‘There is one birth announcement the world could do without.’
Little Devils: The Birth is a 1993 Canadian comedy horror feature film directed by George Pavlou (Rawhead Rex; Underworld) from a screenplay by producer Elliott Stein.
The film stars Russ Tamblyn, Marc Price, Nancy Valen, Wayne McNamara, Stella Stevens (The Manitou), Donald Saunders, Jerry Levitan, David Campbell, Henry Roth and Tania Leil.
Little Devils: The Birth was released on DVD on June 6, 2017, by Shivers Entertainment, with just 25 VHS copies too.
There is only one thing in this world I like more than a Jaws rip-off: a Gremlins rip-off! From the cream of the crop (Critters) to the bottom of the barrel (Munchies), no matter how garbage a Gremlins rip is, I can’t help but have a good time. The needlessly lengthily titled Little Devils: The Birth is Canada’s contribution to the sub-genre.
Ed Reid (Marc Price) makes his living writing fetish tales for some filthy rag — a filthy rag that everybody in this universe reads because everybody knows (and seemingly loves) his stories. Ed’s life is pretty okay. He has a pal called Doc (Russ Tamblyn). Doc hangs out with weird homeless people and can no longer get it up since his time as a med student cutting up cadavers. Despite his lack of libido, Doc still hangs out in strip clubs.
Through Doc, Ed meets Lynn (Nancy Valen), a super hot stripper lady who doesn’t take off her clothes when she strips. I can only assume Doc came to know Lynn through his sad strip club addiction, and her lack of nudity appealed to his sexless leanings. Ed’s existence isn’t all fun times with strip clubs, adult mags and weird homeless people. His vacuum-obsessed dominatrix landlady (Stella Stevens) is desperate to bang him. Oh, and his upstairs neighbour, Lionel (Wayne McNamara), is moulding ‘little devils’ out of living mud.

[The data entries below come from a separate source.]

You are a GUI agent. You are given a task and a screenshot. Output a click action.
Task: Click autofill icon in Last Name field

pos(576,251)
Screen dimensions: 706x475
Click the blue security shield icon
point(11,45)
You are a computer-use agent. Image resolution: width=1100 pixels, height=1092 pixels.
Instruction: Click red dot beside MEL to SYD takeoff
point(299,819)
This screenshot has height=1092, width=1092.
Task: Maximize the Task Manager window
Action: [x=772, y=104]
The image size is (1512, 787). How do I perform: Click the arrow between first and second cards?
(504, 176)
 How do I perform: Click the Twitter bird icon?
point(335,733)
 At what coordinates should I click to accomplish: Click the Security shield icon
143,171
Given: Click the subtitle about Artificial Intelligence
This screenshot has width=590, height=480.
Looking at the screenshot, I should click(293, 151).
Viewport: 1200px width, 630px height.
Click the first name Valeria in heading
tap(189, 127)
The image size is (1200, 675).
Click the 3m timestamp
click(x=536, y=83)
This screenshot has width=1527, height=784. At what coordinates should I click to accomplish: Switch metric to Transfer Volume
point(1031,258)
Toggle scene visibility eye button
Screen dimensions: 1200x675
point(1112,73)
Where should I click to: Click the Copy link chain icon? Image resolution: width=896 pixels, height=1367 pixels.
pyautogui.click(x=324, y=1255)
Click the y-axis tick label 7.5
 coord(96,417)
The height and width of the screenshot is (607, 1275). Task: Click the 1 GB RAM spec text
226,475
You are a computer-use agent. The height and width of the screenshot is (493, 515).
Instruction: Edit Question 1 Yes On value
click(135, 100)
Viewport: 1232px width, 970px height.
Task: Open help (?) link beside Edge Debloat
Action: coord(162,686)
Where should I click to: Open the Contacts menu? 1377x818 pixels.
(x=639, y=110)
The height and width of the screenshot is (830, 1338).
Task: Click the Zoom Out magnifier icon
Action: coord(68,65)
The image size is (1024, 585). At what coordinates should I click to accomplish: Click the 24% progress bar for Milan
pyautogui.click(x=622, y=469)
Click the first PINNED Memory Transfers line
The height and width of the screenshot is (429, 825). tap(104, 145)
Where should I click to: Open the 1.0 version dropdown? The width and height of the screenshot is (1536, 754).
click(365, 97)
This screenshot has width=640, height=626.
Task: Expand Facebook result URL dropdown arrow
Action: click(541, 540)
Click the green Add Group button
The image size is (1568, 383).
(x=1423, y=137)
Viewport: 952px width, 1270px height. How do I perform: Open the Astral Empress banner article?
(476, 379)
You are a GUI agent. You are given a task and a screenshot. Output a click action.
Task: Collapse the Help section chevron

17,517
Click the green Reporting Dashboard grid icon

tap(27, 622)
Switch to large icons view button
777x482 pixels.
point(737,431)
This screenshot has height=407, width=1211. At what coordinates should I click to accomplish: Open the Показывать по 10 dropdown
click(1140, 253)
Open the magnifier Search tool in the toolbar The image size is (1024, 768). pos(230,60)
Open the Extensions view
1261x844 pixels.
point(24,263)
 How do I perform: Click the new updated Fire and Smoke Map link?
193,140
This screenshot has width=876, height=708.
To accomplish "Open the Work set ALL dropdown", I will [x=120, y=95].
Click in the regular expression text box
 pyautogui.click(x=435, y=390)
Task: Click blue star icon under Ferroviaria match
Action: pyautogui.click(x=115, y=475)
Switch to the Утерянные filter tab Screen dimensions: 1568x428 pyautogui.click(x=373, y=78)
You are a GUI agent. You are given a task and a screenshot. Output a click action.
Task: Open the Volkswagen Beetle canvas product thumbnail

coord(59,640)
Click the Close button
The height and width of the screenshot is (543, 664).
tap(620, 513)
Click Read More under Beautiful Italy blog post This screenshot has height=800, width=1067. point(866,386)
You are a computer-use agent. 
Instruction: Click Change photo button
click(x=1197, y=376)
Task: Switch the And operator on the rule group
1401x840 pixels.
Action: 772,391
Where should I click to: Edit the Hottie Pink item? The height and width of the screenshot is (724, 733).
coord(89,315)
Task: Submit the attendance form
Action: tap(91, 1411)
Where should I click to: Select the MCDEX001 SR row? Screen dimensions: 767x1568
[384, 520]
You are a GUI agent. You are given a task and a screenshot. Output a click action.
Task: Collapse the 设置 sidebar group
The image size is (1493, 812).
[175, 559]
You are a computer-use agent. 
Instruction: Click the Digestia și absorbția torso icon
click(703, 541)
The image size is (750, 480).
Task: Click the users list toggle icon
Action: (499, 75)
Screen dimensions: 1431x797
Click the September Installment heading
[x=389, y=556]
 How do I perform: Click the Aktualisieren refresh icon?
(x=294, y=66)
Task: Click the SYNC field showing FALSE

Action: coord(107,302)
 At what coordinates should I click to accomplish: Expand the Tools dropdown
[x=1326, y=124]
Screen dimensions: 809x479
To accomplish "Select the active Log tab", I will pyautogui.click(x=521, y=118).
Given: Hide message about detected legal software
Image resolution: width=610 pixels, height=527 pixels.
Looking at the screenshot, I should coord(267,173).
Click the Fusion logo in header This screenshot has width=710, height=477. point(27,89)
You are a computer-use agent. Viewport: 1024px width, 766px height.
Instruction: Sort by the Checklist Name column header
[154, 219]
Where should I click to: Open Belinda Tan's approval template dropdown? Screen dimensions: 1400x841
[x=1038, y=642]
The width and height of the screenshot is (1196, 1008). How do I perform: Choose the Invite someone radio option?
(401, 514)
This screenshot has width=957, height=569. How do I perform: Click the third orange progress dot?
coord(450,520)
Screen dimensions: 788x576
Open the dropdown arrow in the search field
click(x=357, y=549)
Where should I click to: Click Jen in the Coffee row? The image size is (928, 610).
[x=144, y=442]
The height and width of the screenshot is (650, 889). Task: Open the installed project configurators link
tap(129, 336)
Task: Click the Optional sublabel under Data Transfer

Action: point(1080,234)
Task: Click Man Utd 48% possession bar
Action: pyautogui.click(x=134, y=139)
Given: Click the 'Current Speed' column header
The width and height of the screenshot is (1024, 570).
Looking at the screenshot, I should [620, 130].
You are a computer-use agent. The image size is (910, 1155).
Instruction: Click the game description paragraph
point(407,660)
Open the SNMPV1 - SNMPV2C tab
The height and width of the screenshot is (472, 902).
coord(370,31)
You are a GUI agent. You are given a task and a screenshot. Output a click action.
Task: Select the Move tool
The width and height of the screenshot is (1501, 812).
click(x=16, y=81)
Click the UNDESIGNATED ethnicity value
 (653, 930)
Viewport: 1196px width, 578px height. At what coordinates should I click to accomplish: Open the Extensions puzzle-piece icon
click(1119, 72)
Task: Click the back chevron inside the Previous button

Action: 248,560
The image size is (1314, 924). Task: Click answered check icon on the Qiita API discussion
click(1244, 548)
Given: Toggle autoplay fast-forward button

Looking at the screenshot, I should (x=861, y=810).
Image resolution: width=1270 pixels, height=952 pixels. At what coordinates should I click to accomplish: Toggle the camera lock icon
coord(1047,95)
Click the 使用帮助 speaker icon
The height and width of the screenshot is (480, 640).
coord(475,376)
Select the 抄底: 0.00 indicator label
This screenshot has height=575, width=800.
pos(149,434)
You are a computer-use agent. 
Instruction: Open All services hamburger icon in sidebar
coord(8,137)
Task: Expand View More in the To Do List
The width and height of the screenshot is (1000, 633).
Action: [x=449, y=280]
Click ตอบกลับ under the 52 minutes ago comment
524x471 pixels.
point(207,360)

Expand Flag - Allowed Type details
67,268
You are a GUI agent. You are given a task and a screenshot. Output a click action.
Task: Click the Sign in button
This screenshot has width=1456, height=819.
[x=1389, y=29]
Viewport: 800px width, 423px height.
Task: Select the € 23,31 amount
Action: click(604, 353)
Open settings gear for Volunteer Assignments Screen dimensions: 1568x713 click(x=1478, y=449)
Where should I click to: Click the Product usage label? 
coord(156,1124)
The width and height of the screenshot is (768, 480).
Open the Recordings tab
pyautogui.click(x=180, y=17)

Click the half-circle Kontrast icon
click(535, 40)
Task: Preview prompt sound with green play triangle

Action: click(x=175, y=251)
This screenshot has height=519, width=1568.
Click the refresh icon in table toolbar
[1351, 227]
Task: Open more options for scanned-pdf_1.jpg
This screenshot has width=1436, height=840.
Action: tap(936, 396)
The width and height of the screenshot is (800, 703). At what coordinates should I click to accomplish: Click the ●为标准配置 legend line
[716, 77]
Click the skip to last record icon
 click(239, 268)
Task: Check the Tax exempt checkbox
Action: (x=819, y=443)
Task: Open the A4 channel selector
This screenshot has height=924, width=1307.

Lionel’s world is very much not peachy. It is, in fact, a total nightmare. His apartment is chaos. He’s addicted to lemon soda. A couple of scenery-chewing gangsters want to chop his fingers off because of a debt he owes them. At first, it’s unclear if Lionel is insane or an evil vengeance-fuelled geek. But once the tiny mud devils he’s made begin their murderous rampage, we learn who’s really in charge.
Even before the monster madness kicks in, I was quite taken with the cast and characters of Little Devils. No-one is necessarily good here, but everyone puts in a stellar effort. Marc Price hams it up something fierce. Even when he’s dancing, very much out of time, like a goof in his apartment or pretending to orgasm as Lynn shakes his hand, he is quite likeable in the leading role.
Wayne McNamara is equally fun as the sobbing, demented Lionel and gets the chance to turn into an unlikely protagonist in the film’s finale. Russ Tamblyn (The Haunting; Twin Peaks) is as cheesy and lovable as ever, and Nancy Valen brings a rebellious 90s charm to the proceedings.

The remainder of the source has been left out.